Durante a minha prisão a minha fé tornou-se mais forte. Rezei constantemente ao Senhor para que me ajudasse a manter a sanidade e a sobreviver a este calvário.
Algemado como um simples criminoso, fui levado a julgamento num tribunal na Turmstrasse em Moabit. Lá fui condenado à morte por subversão da Wehrmacht. Fui informado pelo juiz que podia solicitar uma petição de clemência. O meu advogado de defesa nomeado pelo tribunal aconselhou-mo. Recusei-o redondamente. Disse-lhes que chegaria o dia em que eles é que teriam de pedir perdão perante um tribunal ainda mais elevado. Eu não sou o único a ser perseguido pela sua fé. Centenas antes de mim tiveram semelhante destino. Mas cada um de nós sacrifica alegremente a sua vida, pois através do nosso sofrimento entraremos no reino eterno do nosso mais sagrado Pai.

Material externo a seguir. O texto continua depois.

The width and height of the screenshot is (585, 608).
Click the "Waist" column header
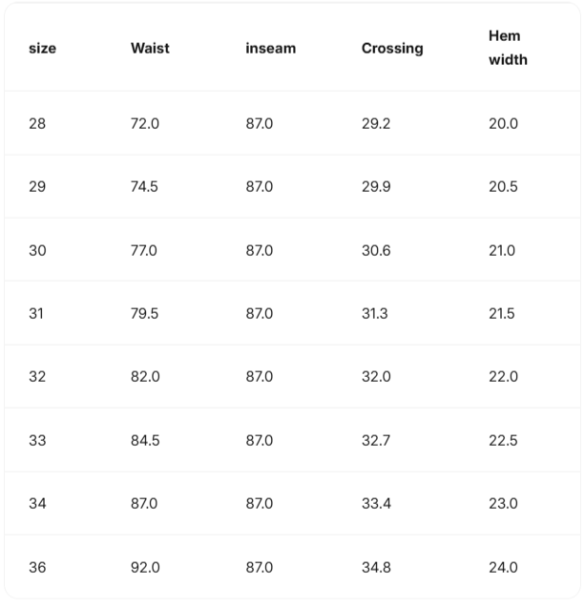pos(150,48)
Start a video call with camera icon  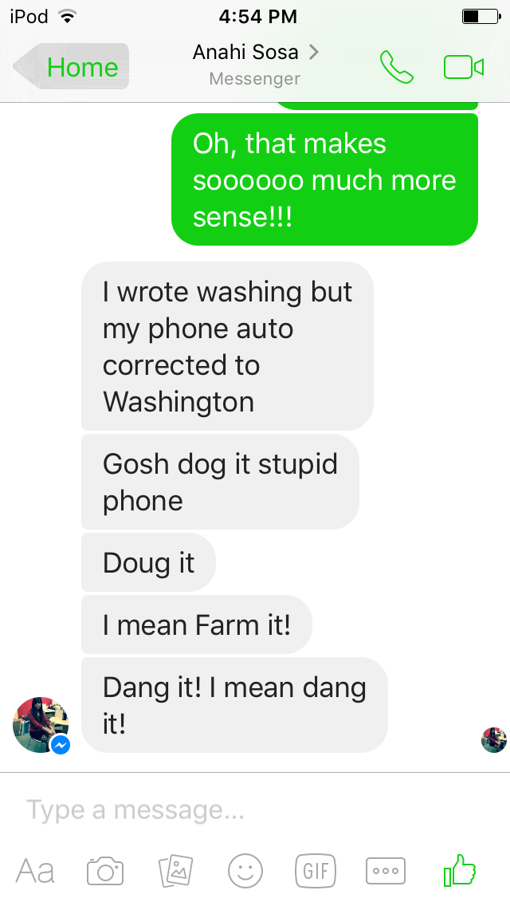[x=463, y=67]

Agora estou aqui, à espera de saber se estou são ou não [a prisão onde se encontravam presos era igualmente enfermaria e tinha sido antes da guerra uma espécie de hospício]. Estes foram os meus crimes. Mas sabem, o meu caso já está fechado. Sou um homem condenado. Agora é apenas uma questão de como e quando morrerei.»









Esta informação foi recolhida de FRIEDRICH, Erich e VANEGAS, Renate – Hitler's Prisoners. Seven Cell Mates Tell Their Stories; Brassey's, Washington, 1999.